Published evidence, including studies such as Peritoneal Dialysis in the Modern Eraindicates that patients receiving PD often report higher levels of autonomy and lower anxiety compared to in-center HD, contributing to improved quality of life.
Clinically, approximately 80% of ESRD patients are considered suitable candidates for PD. With appropriate management, PD can provide outcomes comparable to HD, while preserving residual renal function, reducing hospitalization rates and serving as a bridge to kidney transplantation.
In pediatric cases, reduced hospital visits may help ease caregiver burden and lower risks associated with disrupted care. When combined with digital tools such as remote patient monitoring, APD enables healthcare providers to track adherence and key clinical parameters, identify early signs of complications and intervene in a timely manner.

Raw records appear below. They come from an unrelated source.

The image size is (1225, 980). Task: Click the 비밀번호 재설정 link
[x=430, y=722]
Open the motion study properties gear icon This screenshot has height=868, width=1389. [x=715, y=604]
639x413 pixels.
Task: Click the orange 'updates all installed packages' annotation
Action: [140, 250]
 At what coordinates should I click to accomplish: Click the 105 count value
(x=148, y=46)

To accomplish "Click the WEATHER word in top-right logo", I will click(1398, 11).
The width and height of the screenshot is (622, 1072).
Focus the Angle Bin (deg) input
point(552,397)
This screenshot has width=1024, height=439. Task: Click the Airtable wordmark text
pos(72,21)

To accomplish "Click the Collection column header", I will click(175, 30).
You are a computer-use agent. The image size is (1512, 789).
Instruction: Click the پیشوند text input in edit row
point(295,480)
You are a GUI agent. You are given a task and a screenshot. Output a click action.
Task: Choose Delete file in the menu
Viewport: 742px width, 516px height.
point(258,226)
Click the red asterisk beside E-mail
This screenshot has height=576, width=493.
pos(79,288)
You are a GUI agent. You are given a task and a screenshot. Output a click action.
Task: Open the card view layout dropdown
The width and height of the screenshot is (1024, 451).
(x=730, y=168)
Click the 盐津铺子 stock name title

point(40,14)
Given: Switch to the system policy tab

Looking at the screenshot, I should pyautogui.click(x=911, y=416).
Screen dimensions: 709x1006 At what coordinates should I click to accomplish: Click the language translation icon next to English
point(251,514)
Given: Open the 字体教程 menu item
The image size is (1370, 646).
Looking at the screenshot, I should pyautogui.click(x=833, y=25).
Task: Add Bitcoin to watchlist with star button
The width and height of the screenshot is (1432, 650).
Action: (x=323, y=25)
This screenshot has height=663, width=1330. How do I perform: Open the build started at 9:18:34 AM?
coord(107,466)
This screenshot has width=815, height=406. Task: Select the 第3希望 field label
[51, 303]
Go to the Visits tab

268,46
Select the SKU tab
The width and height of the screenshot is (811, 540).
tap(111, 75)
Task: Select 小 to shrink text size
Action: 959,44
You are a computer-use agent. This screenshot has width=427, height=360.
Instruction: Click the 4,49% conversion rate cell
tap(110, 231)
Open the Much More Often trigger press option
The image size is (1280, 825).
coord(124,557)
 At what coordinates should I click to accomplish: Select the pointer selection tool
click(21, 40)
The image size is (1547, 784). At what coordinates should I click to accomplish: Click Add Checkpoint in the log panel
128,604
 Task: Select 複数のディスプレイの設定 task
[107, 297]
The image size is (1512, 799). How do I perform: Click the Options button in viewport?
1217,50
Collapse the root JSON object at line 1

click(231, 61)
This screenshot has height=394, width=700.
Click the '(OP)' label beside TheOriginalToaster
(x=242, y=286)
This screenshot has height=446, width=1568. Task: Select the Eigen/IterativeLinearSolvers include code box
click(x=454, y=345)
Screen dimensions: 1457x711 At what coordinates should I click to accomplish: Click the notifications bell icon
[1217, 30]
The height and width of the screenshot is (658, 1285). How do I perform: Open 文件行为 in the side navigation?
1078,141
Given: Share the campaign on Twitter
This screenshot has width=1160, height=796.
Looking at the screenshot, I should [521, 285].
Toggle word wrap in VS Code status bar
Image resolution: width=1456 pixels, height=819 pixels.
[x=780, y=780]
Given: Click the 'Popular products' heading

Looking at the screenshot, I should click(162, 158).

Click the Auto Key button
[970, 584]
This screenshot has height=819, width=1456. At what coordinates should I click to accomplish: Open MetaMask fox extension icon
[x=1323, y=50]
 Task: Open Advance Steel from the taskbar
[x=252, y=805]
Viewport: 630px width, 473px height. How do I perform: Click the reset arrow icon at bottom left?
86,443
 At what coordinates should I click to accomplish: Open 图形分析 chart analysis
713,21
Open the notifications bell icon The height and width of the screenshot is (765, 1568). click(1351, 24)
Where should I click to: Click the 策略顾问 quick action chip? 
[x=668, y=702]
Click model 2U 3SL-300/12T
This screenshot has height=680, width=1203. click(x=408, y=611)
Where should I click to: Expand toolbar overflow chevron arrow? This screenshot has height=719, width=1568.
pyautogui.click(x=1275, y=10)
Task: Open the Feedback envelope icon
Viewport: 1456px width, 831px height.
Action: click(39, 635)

To scale up home-based PD over the next five years, which elements of Vietnam’s national kidney care policy framework could be strengthened to support wider access and sustained patient adherence?
Sustaining home dialysis requires several key elements.
A comprehensive reimbursement framework that adequately covers peritoneal dialysis pathways is important to ensure patient access to advanced therapies and to support healthcare teams in delivering consistent care.
Coordination across the healthcare ecosystem is also critical. Public-private partnerships among government agencies, healthcare providers and private-sector stakeholders can help develop a scalable, patient-centered system. This may include standardized training programs, shared protocols for patient education and follow-up, and digital monitoring tools to maintain treatment quality and adherence.
Regional experience suggests that clear governance, defined clinical standards, workforce development and quality oversight are central to scaling home dialysis effectively. Private partners can contribute through capacity building, innovation and supply chain support, including reliable home delivery of home dialysis supplies to patients in remote areas and data-sharing mechanisms to reduce the risk of shortages or treatment interruptions.
How does Vantive commit to working alongside Vietnam’s healthcare system to help build a sustainable kidney care ecosystem?
Vantive states that its approach is guided by a patient-centered strategy focused on both clinical needs and long-term system sustainability, with three main priorities.
First, the company positions itself as a long-term partner by introducing therapies while also sharing global and regional expertise to support the development of an equitable kidney care system.
Second, it seeks to strengthen public-private collaboration to expand patient access, particularly through the adoption of home dialysis. This includes working with central and provincial hospitals to support standardized training and patient education programs.
Third, Vantive emphasizes digital infrastructure, including remote patient management and electronic medical records, to enable data-driven care, improve coordination and support treatment continuity.
According to the company, expanding home dialysis represents an important step toward improving access to care for kidney patients in Vietnam while supporting broader healthcare system resilience.